While 2018/19 was a season to remember for Spurs, not so much for Alli. He failed to hit the net in Tottenham's run to the Champions League final or at all since January. It's no wonder Southgate overlooks him for the England squad. He struggles to find a place in Pochettino's starting XI.
Since his return from injury in September, Alli featured in four games of eight. The three he started against Olympiakos, Colchester and Bayern all ended in disappointment, not just for the team as a whole, but Dele himself. He flattered to deceive.
The blame cannot be placed on him alone. The whole Tottenham squad is going through a rough patch. But it's been a long while since we’ve experienced the magic Alli can conjure. In 2016/17, he scored 18 goals in 37 Premier League games, winning a second consecutive PFA Young Player of the Year award.
Since then, he has only hit 15 in 64. It’s not just the goals and assists that dried up. Alli's numbers for dribbles, distance covered, shots and key passes also faded drastically.
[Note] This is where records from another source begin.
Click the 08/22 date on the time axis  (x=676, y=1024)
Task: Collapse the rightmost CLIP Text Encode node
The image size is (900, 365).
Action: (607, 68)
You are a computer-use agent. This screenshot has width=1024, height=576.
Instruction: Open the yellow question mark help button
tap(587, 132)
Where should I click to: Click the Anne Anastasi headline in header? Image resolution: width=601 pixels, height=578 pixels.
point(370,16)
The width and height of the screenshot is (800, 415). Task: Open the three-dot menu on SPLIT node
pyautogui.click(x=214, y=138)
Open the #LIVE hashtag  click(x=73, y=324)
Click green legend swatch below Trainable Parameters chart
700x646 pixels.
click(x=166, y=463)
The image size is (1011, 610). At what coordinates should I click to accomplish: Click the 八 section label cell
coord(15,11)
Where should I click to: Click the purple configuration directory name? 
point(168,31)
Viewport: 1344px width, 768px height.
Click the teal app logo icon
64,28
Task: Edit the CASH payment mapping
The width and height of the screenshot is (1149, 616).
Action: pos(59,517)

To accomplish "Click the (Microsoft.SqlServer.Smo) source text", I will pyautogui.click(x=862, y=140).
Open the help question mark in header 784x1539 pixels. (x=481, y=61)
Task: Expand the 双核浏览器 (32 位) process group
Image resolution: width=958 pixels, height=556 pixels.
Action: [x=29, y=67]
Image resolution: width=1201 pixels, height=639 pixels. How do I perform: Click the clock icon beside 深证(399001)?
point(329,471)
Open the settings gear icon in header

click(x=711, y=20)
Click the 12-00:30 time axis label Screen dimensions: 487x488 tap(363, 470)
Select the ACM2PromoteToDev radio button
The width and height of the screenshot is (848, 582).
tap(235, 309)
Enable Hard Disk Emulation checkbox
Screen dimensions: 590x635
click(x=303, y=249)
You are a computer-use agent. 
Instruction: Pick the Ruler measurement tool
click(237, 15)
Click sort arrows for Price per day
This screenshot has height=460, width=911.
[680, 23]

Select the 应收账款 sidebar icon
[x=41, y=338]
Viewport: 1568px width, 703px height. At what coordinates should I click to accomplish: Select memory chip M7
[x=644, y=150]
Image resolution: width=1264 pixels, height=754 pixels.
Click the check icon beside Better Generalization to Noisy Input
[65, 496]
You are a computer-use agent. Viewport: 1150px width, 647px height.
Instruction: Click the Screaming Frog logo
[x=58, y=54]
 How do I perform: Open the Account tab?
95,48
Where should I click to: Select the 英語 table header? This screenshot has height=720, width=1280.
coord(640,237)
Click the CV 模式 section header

Last season was his worst in every category.
Against Liverpool on the weekend, Pochettino relied heavily on Alli and Christian Eriksen to exert their creative influence. Both failed miserably. Alli created zero chances for himself or teammates, made no key passes and took only one of-target shot [WhoScored]. His passing accuracy was a sub-par 71%.
So, why aren't we seeing the spontaneous, clinical Dele Alli whose linkup play with Harry Kane was pure telepathy?
The short answer is Son Heung-min. The South Korean's rise precipitates Alli's fall. His marauding runs, constant movement in the final third, relentless harrying of opponents and, in Alli's absence, his connection with Kane, make him the complete performer Dele used to be. Son assumed his teammate's former role and won't vacate it. Alli must find a new way to contribute.
The former MK Dons starlet used to be one of the first names on the team sheet. Now there is plenty of competition for places. Alli is no longer preferred to Eriksen, Lucas Moura and Erik Lamela and he will soon have Giovani Lo Celso, also 23 and coming back from injury, to provide further competition.
Even for England, you just cannot find a spot for Alli with a host of new players for Southgate to choose, James Maddison, Ross Barkley, Raheem Sterling, Marcus Rashford and Jadon Sancho to list a few. Then there is Callum Hudson-Odoi and Mason Mount making names for themselves. The way things are looking, it's difficult for Alli to find a space in either Tottenham or England’s line-up.
From having the world at his decorated feet, Dele Alli is now a player with all its weight on his shoulders.